The downside is increased risk of lawsuits and regulatory actions. Canadian regulators accused Carnes of producing a fraudulent report on Silvercorp Metals Inc. (SVM) and one of Carnes’ researchers was jailed by Chinese authorities (who allegedly were assisted in their investigations by Silvercorp). Andrew Left of Citron has been the subject of numerous lawsuits and was disbarred for three years by the National Futures Association for allegedly having made ‘false and misleading statements’.
But then again, any short-oriented researcher risks the legal wrath of its subjects, as Gradient Analytics (née Camelback Research) found when sued by Overstock and Biovail.
Shorts v. Longs
According to its disclaimer, Anonymous Analytics itself holds no direct or indirect interest or position in Demand Media. The disclaimer also says:
“However, you should assume that certain contributors to this report, as well as their members, partners, affiliates, colleagues, employees, consultants, muppets clients and investors, as well as our clients have a long position in the stock or debt of Demand Media (“DMD” or “the Company”) and/or options of the stock, and therefore stand to gain substantially in the event that the price of the stock increases.”
As Anonymous Analytics suggested in a statement made to Integrity Research “This report is more of an experiment to see if anyone cares about long ideas coming from us.” Short ideas are attention-grabbing and controversial, making them more media-friendly. Good news is an oxymoron, hence, other than this obscure blog, you are unlikely to see much written about its DMD call.
Similarly, the market impact on DMD is likely to be more muted. DMD closed up 2.8% after Anonymous Analytics’ report was released. In contrast, short calls often have immediate double-digit impacts.

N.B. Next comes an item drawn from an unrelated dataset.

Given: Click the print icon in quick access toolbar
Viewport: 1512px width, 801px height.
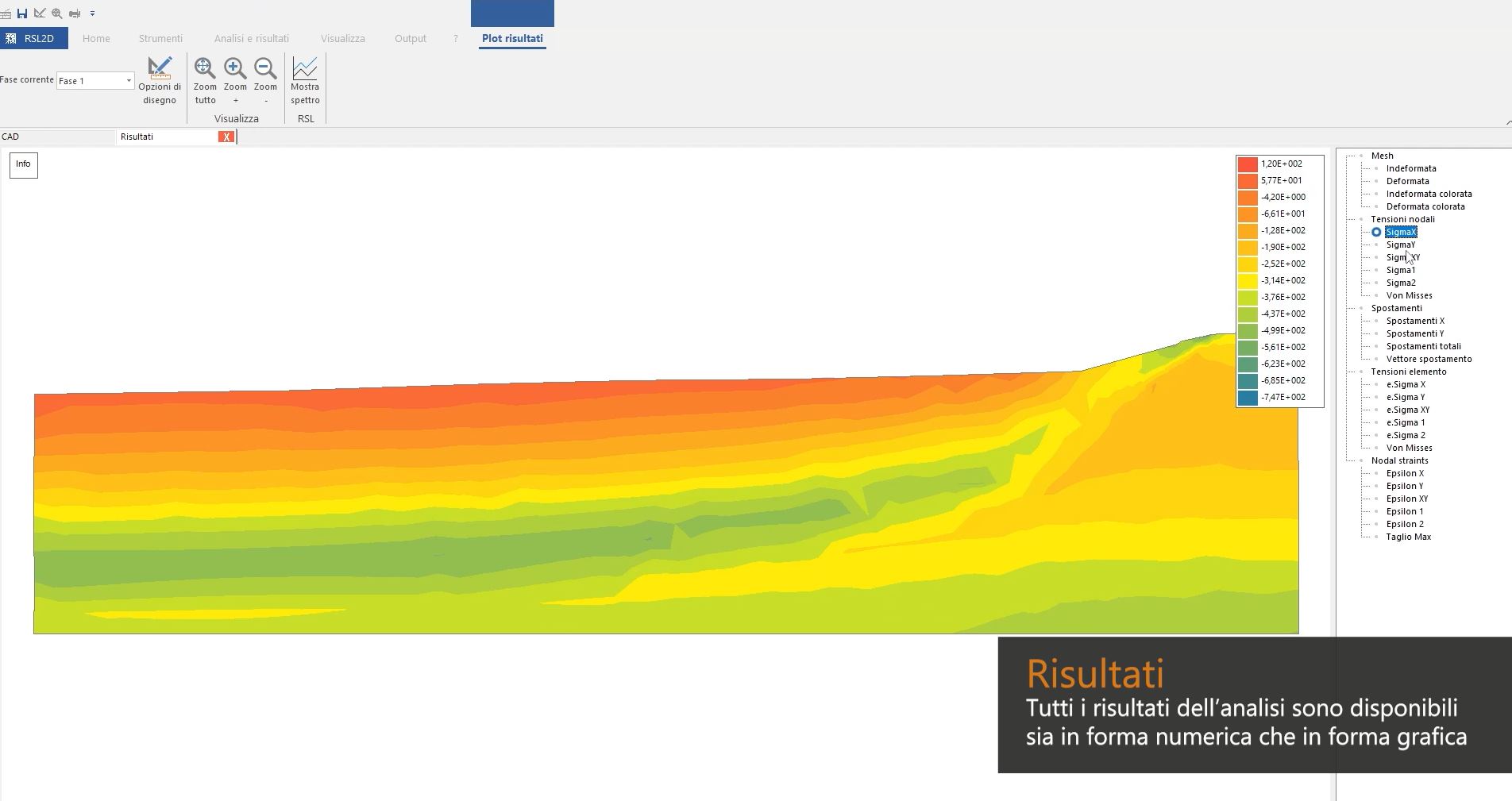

In its statement to Integrity, Anonymous Analytics indicated that short ideas are stressful: “Most people don’t appreciate the time, resources and emotional fatigue that go into a fraud report. If you’re calling a company out as a fraud, you need to come correct – there is no room for error. It’s challenging and there are lulz to be had, but the pressure can also be soul-sucking.”
Acquiring Information through Unconventional Means
We also asked Anonymous Analytics about its tagline, inquiring about the ‘unconventional means’ it uses to acquire information. Anonymous Analytics insists in its disclaimer that all information used in its reports is publicly available. It defines ‘unconventional means’ as more thorough due diligence than is typically practiced by Wall Street analysts:
“So, Sino-forest was taken down entirely on public information. But just because something is legally defined as public information does not mean it’s public knowledge or it’s easy to access. SAIC filings, web traffic, daily number of trucks leaving a manufacturing plant –technically this is all public info, but very few people can or have the ability to get it and/or interpret the data in a meaningful way. That’s the type of stuff we specialize in, and it’s very different from the traditional sell-side research we’ve all come to know and love.”
Investment research is a tough business, largely subsidized by client commissions. It is hard to differentiate your research from the crowd, hard to get in front of clients, hard to get paid. For a handful of research firms, the so-called Muddy Waters business model is a viable option, albeit fraught with legal risks.
What is interesting is the application of this model to long ideas: lower legal risk but will the rewards be there? If so, the business model may be one more approach to filling the void in small cap stock coverage we discussed yesterday.
Nevertheless, don’t assume Anonymous Analytics has given up on short ideas. Their last words to us: “But don’t worry – we still got a lot of frauds left to blow up.”